D) La ditta dovra' elaborare un progetto di zona umida da realizzarsi           
all'interno della proprieta', che dovra' essere presentato a questa             
Autorita' entro 12 mesi dalla conclusione della procedura di VIA.               
E) Dovra' provvedere alla piantumazione di parte del perimetro dello            
stabilimento nei tempi e modi opportuni per un migliore attecchimento           
delle stesse, con essenze arboree da concordarsi con il Servizio                
Naturalistico di questa Amministrazione.                                        
F) In merito all'inquinamento acustico, la ditta dovra' adottare le             
opportune soluzioni tecniche al fine di rispettare i limiti previsti            
dalla normativa per la classe acustica di appartenenza.                         
G) Appartenendo il depuratore all'elenco delle industrie insalubri,             
in particolare alla classe I, lettera b), n. 100, la ditta dovra'               
adottare le opportune soluzioni tecniche al fine di non recare alcun            
nocumento per rumori, odori e aerosoli;                                         
- di dare atto che tutti i restanti contenuti della deliberazione               
suddetta GP n. 267/68542 del 5/7/2005 rimangono completamente                   
invariati;                                                                      
- di trasmettere il presente atto alla Societa' proponente Le Due               
Valli Srl, alla Regione Emilia-Romagna, al Comune di Ostellato -                
Sportello Unico e Servizio Urbanistica, all'ARPA - Sezione                      
provinciale di Ferrara, all'AUSL di Ferrara - Dipartimento Sanita'              
pubblica ed al Consorzio di Bonifica - II Circondario;                          
- di pubblicare, ai sensi dell'art. 16, comma 3 della L.R. 3/99 e               
successive modifiche ed integrazioni la presente deliberazione, per             
estratto, nel Bollettino Ufficiale della Regione Emilia-Romagna;                
- di comunicare che, ai sensi dell'articolo 3 comma 4 della Legge n.            
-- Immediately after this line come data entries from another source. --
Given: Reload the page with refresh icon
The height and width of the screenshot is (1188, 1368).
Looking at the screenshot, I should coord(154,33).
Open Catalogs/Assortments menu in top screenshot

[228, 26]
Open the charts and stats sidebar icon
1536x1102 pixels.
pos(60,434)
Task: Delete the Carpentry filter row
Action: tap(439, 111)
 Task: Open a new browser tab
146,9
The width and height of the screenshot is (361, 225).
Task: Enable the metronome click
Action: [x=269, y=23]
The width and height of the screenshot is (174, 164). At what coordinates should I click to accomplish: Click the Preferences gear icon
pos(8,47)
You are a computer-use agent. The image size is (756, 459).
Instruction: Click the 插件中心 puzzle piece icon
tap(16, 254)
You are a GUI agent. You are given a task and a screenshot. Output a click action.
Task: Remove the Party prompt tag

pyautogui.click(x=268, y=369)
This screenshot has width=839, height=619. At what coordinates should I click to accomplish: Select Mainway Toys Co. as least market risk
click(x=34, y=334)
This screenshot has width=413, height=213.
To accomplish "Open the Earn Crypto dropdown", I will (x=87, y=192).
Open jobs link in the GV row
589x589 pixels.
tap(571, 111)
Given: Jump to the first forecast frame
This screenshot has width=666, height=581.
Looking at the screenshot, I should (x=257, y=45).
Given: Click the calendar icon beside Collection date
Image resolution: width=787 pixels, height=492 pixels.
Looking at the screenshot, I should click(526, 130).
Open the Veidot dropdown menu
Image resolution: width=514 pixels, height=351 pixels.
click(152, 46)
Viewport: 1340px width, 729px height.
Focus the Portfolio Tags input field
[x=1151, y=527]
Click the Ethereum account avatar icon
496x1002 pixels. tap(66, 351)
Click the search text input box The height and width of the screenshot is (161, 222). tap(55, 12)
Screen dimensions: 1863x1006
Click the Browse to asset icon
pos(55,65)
241 del 1990, avverso il provvedimento conclusivo teste' indicato               
potra' essere esperito ricorso in sede giurisdizionale al Tribunale             
Amministrativo regionale dell'Emilia-Romagna, entro 60 giorni dalla             
data di ricevimento del provvedimento stesso; ovvero potra' essere              
proposto ricorso straordinario al Presidente della Repubblica, entro            
120 giorni dalla data di ricevimento del provvedimento stesso;                  
stante l'urgenza di provvedere;                                                 
con unanime e separata votazione resa in forma palese:                          
delibera:                                                                       
di rendere il presente atto immediatamente eseguibile ai sensi                  
dell'art. 134, comma 4, del DLgs 267/00.